D
MICKLEPAGE
MEMORIES
How It Started
by Joan Jameson

The early 1930s: two undergraduates at Reading converted at a University Mission, Bea and I both began to wonder how we could serve. The idea of a holiday home for mothers and children from deprived areas began to emerge, with Guest House near by to raise cash to cover all costs.

Exhaustive search finally led to Sussex Farmhouse, buildings and 20 acres, an open cart-shed catching the eye for conversion into a chapel. With support of family and friends, including financial, the big decision was made and the property bought on St. Francis' Day 1935.

[back]

Micklepage Memories

With Bea's degree in Psychology, mine in Agriculture, we felt, at least in part, equipped to tackle the job! We were very young and naive! Bea went to spend some months at the Islington Medical Mission to get to know something of the people we hoped to invite for a spell in the country. A young Plymouth Brother architect was found to plan a simple timber-made hostel, and a PB builder to do the work. Many delays. The morning before our first group of guests were due, with drainage ditches only just filled in, carpenter filling our oil lamps, Master Builder mopping the kitchen floor... they had all become our friends! Hugh Redwood, author of God in the Slums, with his sincerity and wit proved just the right person to do the opening ceremony.

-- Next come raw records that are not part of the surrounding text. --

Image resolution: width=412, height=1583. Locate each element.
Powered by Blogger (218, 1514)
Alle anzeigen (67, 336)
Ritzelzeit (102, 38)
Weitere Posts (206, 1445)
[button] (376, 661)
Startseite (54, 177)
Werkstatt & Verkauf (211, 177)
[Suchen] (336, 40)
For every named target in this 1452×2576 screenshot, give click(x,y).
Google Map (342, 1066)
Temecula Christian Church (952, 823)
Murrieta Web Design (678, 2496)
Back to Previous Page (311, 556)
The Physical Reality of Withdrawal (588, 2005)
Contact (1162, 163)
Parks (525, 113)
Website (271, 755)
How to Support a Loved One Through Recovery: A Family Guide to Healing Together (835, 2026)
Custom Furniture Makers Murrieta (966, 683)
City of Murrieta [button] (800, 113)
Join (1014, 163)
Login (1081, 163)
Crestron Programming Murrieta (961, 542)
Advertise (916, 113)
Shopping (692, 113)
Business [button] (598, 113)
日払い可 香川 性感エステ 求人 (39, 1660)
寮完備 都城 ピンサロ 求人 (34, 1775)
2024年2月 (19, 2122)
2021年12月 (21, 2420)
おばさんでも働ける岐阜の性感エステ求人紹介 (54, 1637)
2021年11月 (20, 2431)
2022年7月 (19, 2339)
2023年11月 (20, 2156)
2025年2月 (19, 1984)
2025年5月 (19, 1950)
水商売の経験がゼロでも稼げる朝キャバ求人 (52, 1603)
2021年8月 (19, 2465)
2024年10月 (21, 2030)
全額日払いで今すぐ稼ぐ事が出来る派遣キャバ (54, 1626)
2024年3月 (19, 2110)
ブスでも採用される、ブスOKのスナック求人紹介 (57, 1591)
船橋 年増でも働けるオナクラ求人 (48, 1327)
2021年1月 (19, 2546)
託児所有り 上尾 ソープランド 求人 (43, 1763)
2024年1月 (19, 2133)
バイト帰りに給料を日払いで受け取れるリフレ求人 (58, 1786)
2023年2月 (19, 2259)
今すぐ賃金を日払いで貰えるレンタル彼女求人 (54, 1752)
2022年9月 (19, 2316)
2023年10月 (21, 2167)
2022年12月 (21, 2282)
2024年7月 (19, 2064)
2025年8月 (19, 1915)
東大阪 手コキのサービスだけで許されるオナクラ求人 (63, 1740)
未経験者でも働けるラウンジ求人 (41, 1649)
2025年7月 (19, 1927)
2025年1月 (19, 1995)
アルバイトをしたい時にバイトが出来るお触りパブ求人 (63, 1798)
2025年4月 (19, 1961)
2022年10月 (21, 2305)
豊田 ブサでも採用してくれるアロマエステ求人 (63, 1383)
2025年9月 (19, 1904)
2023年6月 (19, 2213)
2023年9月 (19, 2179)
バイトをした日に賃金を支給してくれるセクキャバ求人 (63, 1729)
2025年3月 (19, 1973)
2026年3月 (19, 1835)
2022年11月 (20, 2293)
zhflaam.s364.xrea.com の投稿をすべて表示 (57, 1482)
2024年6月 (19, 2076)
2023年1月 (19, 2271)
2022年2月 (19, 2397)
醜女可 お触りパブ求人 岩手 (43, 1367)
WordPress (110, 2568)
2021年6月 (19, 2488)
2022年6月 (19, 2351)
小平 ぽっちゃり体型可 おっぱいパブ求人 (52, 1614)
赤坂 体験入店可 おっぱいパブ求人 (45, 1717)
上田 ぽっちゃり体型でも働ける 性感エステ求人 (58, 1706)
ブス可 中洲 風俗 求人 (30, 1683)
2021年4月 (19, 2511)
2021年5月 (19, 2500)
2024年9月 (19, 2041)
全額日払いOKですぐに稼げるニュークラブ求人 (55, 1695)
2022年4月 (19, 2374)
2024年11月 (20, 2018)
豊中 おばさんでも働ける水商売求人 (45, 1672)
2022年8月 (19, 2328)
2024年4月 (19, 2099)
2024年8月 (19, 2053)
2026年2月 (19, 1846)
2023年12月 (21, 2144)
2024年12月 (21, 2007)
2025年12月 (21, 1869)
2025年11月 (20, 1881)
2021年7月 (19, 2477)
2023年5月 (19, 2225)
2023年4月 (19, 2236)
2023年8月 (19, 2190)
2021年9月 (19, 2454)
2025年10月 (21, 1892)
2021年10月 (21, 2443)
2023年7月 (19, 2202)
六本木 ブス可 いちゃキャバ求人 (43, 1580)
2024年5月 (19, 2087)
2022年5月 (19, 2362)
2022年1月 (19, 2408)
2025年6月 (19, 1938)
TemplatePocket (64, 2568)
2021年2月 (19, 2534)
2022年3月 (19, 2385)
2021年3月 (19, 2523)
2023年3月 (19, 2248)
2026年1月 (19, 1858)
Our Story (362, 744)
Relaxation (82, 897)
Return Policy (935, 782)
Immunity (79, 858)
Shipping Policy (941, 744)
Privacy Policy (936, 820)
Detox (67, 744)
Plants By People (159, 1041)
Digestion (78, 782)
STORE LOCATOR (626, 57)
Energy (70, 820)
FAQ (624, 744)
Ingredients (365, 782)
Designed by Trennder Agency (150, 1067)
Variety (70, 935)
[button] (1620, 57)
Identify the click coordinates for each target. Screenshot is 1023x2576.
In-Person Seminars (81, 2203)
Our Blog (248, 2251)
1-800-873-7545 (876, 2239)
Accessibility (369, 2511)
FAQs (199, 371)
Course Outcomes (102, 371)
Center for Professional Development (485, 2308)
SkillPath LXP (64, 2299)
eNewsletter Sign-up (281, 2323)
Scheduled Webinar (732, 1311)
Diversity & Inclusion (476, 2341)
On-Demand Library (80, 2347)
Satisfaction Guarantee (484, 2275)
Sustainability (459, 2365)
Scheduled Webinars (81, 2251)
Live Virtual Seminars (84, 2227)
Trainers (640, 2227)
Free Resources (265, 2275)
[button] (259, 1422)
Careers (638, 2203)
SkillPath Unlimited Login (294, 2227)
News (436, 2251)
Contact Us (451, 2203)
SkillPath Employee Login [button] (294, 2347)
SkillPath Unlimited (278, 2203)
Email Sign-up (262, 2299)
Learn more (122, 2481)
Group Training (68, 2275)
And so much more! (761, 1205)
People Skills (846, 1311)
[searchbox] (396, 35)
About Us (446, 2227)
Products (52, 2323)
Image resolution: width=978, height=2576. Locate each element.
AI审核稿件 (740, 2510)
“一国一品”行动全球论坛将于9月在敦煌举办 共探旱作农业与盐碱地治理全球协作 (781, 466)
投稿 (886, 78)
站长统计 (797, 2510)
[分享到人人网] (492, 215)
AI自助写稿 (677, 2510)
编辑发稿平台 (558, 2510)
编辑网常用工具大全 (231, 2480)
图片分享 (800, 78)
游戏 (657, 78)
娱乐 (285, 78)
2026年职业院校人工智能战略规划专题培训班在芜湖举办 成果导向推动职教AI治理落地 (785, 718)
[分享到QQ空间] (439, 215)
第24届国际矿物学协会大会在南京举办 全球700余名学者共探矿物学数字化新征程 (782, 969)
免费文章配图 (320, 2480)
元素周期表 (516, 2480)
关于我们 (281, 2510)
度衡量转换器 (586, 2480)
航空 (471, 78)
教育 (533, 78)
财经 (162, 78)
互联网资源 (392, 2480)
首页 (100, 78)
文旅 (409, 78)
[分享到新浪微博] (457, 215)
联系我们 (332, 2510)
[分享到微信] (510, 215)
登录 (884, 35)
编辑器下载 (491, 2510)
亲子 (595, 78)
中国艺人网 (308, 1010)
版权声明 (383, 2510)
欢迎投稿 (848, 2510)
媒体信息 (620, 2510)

A lovely assortment of guests followed. Cockney mums who were great fun: an old man who seemed to have lived all his life on kippers: a party of children in the care of a rather vague woman who used to switch off her hearing aid when the children got a bit beyond her and Bea and I had to cope! For many it was a first sight of green fields and experience of the countryside.

Sadly the relationship with the couple who had come to run the Guest House became unhappy. They decided to sell up. Frantic efforts followed to buy the whole property. We had virtually no money.

 

Kindly Bank Manager came to the rescue. In due course Dr. Gibson turned up one day. He was then a Curate in charge of the Mission of St. Hilda in Camberwell. This was just what he and his helpers were looking for. Before Bea and I knew quite what was happening we found ourselves incorporated into the Mission and indeed somewhat reluctantly into the structures of the Church of England!

At a Summer Camp in 1939 Farmhouse and Hostel were filled, the Barn used as a Refectory, tents scattered around, and, for the first time, the Cart-shed became our Chapel. A few days later evacuation began and Bea went to London in the pig lorry of a neighbour to bring back a lot of the families as our part in the scheme. Before long the London mission was destroyed by a land mine.